■ Work request
Word for word, restate the records that come after this.

■ Material to process
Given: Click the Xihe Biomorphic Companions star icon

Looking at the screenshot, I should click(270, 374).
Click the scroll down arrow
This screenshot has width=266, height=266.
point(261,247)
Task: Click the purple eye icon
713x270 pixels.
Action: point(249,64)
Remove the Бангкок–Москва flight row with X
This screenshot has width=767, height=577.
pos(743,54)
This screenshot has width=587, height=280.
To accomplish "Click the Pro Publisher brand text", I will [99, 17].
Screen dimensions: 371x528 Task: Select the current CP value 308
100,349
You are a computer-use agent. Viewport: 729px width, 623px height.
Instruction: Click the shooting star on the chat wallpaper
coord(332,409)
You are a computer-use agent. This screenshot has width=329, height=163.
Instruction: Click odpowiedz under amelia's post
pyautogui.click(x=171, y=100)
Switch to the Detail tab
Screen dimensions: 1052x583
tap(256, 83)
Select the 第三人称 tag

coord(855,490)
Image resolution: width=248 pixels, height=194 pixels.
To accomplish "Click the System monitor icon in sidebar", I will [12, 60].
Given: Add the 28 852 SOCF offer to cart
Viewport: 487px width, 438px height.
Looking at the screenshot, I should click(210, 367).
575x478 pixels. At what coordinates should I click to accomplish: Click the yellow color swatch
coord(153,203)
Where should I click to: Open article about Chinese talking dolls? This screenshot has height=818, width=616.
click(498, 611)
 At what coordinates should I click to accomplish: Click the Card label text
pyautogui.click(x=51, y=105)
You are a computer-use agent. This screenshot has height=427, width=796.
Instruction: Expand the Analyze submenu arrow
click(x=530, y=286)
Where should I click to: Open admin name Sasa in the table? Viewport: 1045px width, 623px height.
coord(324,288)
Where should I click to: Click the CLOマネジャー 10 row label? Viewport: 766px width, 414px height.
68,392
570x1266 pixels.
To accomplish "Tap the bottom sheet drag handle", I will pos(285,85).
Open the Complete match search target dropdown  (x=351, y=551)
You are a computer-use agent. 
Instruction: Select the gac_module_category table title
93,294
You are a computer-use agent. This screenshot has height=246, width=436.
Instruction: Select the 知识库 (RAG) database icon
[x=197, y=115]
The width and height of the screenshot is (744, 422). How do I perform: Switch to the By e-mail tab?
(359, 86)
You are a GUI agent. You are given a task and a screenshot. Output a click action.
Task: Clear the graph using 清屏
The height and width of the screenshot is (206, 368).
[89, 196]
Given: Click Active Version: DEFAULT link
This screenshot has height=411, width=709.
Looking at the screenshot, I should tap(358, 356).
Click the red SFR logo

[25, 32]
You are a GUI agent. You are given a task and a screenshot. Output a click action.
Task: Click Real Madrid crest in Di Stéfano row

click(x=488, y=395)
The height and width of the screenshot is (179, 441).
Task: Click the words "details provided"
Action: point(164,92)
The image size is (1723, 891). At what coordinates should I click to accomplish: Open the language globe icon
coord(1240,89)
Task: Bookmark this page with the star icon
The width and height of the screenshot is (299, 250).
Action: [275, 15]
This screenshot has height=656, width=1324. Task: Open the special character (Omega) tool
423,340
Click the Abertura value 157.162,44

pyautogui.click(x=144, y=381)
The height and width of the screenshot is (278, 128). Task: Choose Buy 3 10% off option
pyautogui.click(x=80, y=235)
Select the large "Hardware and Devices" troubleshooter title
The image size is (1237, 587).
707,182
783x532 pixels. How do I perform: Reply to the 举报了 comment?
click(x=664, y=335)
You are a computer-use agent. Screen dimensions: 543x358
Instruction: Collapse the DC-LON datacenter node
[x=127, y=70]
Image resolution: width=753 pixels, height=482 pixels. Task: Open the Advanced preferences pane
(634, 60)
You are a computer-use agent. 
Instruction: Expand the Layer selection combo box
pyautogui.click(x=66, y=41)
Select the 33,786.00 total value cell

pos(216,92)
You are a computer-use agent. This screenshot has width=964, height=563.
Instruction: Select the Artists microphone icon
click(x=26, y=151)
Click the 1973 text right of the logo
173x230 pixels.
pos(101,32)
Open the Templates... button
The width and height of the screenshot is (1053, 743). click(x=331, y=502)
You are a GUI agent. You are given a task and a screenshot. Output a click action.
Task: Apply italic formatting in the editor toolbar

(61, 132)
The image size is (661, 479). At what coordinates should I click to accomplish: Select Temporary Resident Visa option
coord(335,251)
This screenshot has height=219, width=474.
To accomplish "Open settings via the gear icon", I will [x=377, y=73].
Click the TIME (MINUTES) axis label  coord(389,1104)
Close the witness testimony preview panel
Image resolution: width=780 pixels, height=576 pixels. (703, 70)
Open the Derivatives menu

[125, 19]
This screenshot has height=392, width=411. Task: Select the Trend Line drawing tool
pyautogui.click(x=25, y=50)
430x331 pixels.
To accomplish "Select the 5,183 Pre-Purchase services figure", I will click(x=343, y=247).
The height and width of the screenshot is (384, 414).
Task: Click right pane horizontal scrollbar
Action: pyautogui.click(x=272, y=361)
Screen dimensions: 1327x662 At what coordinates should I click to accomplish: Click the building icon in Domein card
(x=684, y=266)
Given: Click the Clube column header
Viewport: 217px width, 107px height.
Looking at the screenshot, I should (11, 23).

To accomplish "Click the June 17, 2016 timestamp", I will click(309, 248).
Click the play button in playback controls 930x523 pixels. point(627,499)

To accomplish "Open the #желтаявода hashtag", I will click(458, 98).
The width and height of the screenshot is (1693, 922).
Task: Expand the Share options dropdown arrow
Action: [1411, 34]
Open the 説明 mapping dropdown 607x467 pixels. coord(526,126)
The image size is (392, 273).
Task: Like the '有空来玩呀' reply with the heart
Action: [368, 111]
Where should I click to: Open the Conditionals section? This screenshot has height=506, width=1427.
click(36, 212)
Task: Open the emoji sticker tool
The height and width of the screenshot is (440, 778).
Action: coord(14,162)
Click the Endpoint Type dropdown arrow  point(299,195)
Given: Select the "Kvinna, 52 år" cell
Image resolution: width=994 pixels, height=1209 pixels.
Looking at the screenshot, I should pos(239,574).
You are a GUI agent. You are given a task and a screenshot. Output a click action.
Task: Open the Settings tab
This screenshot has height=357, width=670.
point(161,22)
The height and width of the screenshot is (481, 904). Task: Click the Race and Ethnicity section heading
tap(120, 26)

■ Exercise result
Given: Click the Xihe Biomorphic Companions star icon

Looking at the screenshot, I should click(270, 374).
Click the scroll down arrow
This screenshot has width=266, height=266.
point(261,247)
Task: Click the purple eye icon
713x270 pixels.
Action: point(249,64)
Remove the Бангкок–Москва flight row with X
This screenshot has width=767, height=577.
pos(743,54)
This screenshot has width=587, height=280.
To accomplish "Click the Pro Publisher brand text", I will [99, 17].
Screen dimensions: 371x528 Task: Select the current CP value 308
100,349
You are a computer-use agent. Viewport: 729px width, 623px height.
Instruction: Click the shooting star on the chat wallpaper
coord(332,409)
You are a computer-use agent. This screenshot has width=329, height=163.
Instruction: Click odpowiedz under amelia's post
pyautogui.click(x=171, y=100)
Switch to the Detail tab
Screen dimensions: 1052x583
tap(256, 83)
Select the 第三人称 tag

coord(855,490)
Image resolution: width=248 pixels, height=194 pixels.
To accomplish "Click the System monitor icon in sidebar", I will [12, 60].
Given: Add the 28 852 SOCF offer to cart
Viewport: 487px width, 438px height.
Looking at the screenshot, I should click(210, 367).
575x478 pixels. At what coordinates should I click to accomplish: Click the yellow color swatch
coord(153,203)
Where should I click to: Open article about Chinese talking dolls? This screenshot has height=818, width=616.
click(498, 611)
 At what coordinates should I click to accomplish: Click the Card label text
pyautogui.click(x=51, y=105)
You are a computer-use agent. This screenshot has height=427, width=796.
Instruction: Expand the Analyze submenu arrow
click(x=530, y=286)
Where should I click to: Open admin name Sasa in the table? Viewport: 1045px width, 623px height.
coord(324,288)
Where should I click to: Click the CLOマネジャー 10 row label? Viewport: 766px width, 414px height.
68,392
570x1266 pixels.
To accomplish "Tap the bottom sheet drag handle", I will pos(285,85).
Open the Complete match search target dropdown  (x=351, y=551)
You are a computer-use agent. 
Instruction: Select the gac_module_category table title
93,294
You are a computer-use agent. This screenshot has height=246, width=436.
Instruction: Select the 知识库 (RAG) database icon
[x=197, y=115]
The width and height of the screenshot is (744, 422). How do I perform: Switch to the By e-mail tab?
(359, 86)
You are a GUI agent. You are given a task and a screenshot. Output a click action.
Task: Clear the graph using 清屏
The height and width of the screenshot is (206, 368).
[89, 196]
Given: Click Active Version: DEFAULT link
This screenshot has height=411, width=709.
Looking at the screenshot, I should tap(358, 356).
Click the red SFR logo

[25, 32]
You are a GUI agent. You are given a task and a screenshot. Output a click action.
Task: Click Real Madrid crest in Di Stéfano row

click(x=488, y=395)
The height and width of the screenshot is (179, 441).
Task: Click the words "details provided"
Action: point(164,92)
The image size is (1723, 891). At what coordinates should I click to accomplish: Open the language globe icon
coord(1240,89)
Task: Bookmark this page with the star icon
The width and height of the screenshot is (299, 250).
Action: [275, 15]
This screenshot has height=656, width=1324. Task: Open the special character (Omega) tool
423,340
Click the Abertura value 157.162,44

pyautogui.click(x=144, y=381)
The height and width of the screenshot is (278, 128). Task: Choose Buy 3 10% off option
pyautogui.click(x=80, y=235)
Select the large "Hardware and Devices" troubleshooter title
The image size is (1237, 587).
707,182
783x532 pixels. How do I perform: Reply to the 举报了 comment?
click(x=664, y=335)
You are a computer-use agent. Screen dimensions: 543x358
Instruction: Collapse the DC-LON datacenter node
[x=127, y=70]
Image resolution: width=753 pixels, height=482 pixels. Task: Open the Advanced preferences pane
(634, 60)
You are a computer-use agent. 
Instruction: Expand the Layer selection combo box
pyautogui.click(x=66, y=41)
Select the 33,786.00 total value cell

pos(216,92)
You are a computer-use agent. This screenshot has width=964, height=563.
Instruction: Select the Artists microphone icon
click(x=26, y=151)
Click the 1973 text right of the logo
173x230 pixels.
pos(101,32)
Open the Templates... button
The width and height of the screenshot is (1053, 743). click(x=331, y=502)
You are a GUI agent. You are given a task and a screenshot. Output a click action.
Task: Apply italic formatting in the editor toolbar

(61, 132)
The image size is (661, 479). At what coordinates should I click to accomplish: Select Temporary Resident Visa option
coord(335,251)
This screenshot has height=219, width=474.
To accomplish "Open settings via the gear icon", I will [x=377, y=73].
Click the TIME (MINUTES) axis label  coord(389,1104)
Close the witness testimony preview panel
Image resolution: width=780 pixels, height=576 pixels. (703, 70)
Open the Derivatives menu

[125, 19]
This screenshot has height=392, width=411. Task: Select the Trend Line drawing tool
pyautogui.click(x=25, y=50)
430x331 pixels.
To accomplish "Select the 5,183 Pre-Purchase services figure", I will click(x=343, y=247).
The height and width of the screenshot is (384, 414).
Task: Click right pane horizontal scrollbar
Action: pyautogui.click(x=272, y=361)
Screen dimensions: 1327x662 At what coordinates should I click to accomplish: Click the building icon in Domein card
(x=684, y=266)
Given: Click the Clube column header
Viewport: 217px width, 107px height.
Looking at the screenshot, I should (11, 23).

To accomplish "Click the June 17, 2016 timestamp", I will click(309, 248).
Click the play button in playback controls 930x523 pixels. point(627,499)

To accomplish "Open the #желтаявода hashtag", I will click(458, 98).
The width and height of the screenshot is (1693, 922).
Task: Expand the Share options dropdown arrow
Action: [1411, 34]
Open the 説明 mapping dropdown 607x467 pixels. coord(526,126)
The image size is (392, 273).
Task: Like the '有空来玩呀' reply with the heart
Action: [368, 111]
Where should I click to: Open the Conditionals section? This screenshot has height=506, width=1427.
click(36, 212)
Task: Open the emoji sticker tool
The height and width of the screenshot is (440, 778).
Action: coord(14,162)
Click the Endpoint Type dropdown arrow  point(299,195)
Given: Select the "Kvinna, 52 år" cell
Image resolution: width=994 pixels, height=1209 pixels.
Looking at the screenshot, I should pos(239,574).
You are a GUI agent. You are given a task and a screenshot. Output a click action.
Task: Open the Settings tab
This screenshot has height=357, width=670.
point(161,22)
The height and width of the screenshot is (481, 904). Task: Click the Race and Ethnicity section heading
tap(120, 26)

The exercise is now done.